Even though the average adult needs seven to eight hours of sleep, many people struggle to get that many hours in because of pain. Rest can become even more difficult because a lack of sleep influences both pain levels and the effectiveness of pain medications.
While pain perception varies from person to person, it can also change based on sleep quality and quantity. Researchers have tested the theory that sleep loss affects pain perception in a number of different studies, including one that compared pain sensitivity between a group of people that got nine hours of sleep and another got seven. Technically, both groups got an adequate amount of sleep, yet the group that increased their sleep time showed a 25 percent higher pain tolerance. Other studies have compared pain sensitivity between groups that got half the recommended amount of sleep or got no sleep at all. Every study showed that, in general, as the amount of sleep goes down the body’s sensitivity to pain goes up.
Pain tolerance isn’t the only way that sleep deprivation affects back pain. It also influences the body’s response to pain medication. A study published in Experimental and Clinical Psychopharmacology explored the impact of sleep on the effectiveness of codeine. All participants took codeine but only half got a full night’s rest. Those who didn’t get enough sleep did not tolerate pain as well as those who did. Because lack of sleep increases pain and reduces the effectiveness of pain medications, sleep becomes more than a luxury and enters the realm of being a partner in pain management.
Everything from daytime habits and behaviors to bedroom conditions can influence sleep and, therefore, back pain. To provide the best chance at getting a good night’s rest, the right products and equipment need to be in the bedroom. For example, a mattress that supports your back and preferred sleep style can reduce wakefulness. A dark, quiet bedroom can help keep outside noises and distractions from interfering with sleep.
Behaviors and habits that support good sleep can also become part of reducing back pain. For many people, getting better sleep means developing a consistent sleep schedule. Going to bed at the same time every night and waking up at the same time each morning helps the body correctly time the release of hormones. For those who find it difficult to fall asleep, a bedtime routine can make a big difference. It gives both mind and body a chance to relieve stress while triggering the release of sleep hormones.
Diet can also influence the sleep-wake cycle.
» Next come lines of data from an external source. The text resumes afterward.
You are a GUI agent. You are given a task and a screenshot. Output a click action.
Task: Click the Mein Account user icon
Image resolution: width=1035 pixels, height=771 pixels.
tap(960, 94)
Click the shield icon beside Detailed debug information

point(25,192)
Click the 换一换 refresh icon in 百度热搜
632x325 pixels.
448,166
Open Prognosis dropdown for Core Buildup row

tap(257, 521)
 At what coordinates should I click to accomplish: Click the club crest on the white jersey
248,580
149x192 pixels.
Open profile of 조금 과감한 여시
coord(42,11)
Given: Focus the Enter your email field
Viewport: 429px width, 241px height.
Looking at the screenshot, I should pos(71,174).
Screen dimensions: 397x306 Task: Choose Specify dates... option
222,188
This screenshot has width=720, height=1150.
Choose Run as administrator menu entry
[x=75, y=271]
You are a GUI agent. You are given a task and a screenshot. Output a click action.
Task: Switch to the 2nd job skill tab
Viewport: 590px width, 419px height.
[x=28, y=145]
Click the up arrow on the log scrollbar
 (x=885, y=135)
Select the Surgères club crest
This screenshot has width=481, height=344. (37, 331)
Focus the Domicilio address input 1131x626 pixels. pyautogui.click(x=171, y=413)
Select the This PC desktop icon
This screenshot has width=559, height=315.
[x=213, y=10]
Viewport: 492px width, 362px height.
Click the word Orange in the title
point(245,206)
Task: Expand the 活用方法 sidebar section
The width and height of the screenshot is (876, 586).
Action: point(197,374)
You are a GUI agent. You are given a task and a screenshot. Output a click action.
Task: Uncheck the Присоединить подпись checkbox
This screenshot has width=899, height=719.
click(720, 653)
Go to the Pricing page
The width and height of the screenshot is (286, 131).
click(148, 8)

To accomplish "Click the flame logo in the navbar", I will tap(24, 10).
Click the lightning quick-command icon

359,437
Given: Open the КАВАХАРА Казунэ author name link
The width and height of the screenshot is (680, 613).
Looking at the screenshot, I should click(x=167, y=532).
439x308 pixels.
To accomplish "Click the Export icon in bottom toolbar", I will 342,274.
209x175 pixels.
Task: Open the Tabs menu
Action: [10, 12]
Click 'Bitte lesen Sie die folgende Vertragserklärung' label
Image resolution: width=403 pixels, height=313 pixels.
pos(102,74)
High-fat, heavy foods eaten close to bedtime can disrupt digestion and be uncomfortable. Caffeine and other stimulants eaten within four hours of bedtime can block sleep hormones. However, there are foods that promote the production of sleep hormones like dairy products, almonds, and bananas that make good late-night snacks.
Exercise can also affect how well you sleep. Regular activity wears the body out so it’s more tired at night. It also helps with weight management, muscle strength, flexibility, and endurance, all of which can help reduce back pain. Those who suffer from back pain should consult a physician to find appropriate exercises for their age, weight, and pain issues.
A focus on high-quality sleep may not eliminate back pain or spinal stenosis, but it can certainly help bring it to manageable levels and allow pain medications to take full effect.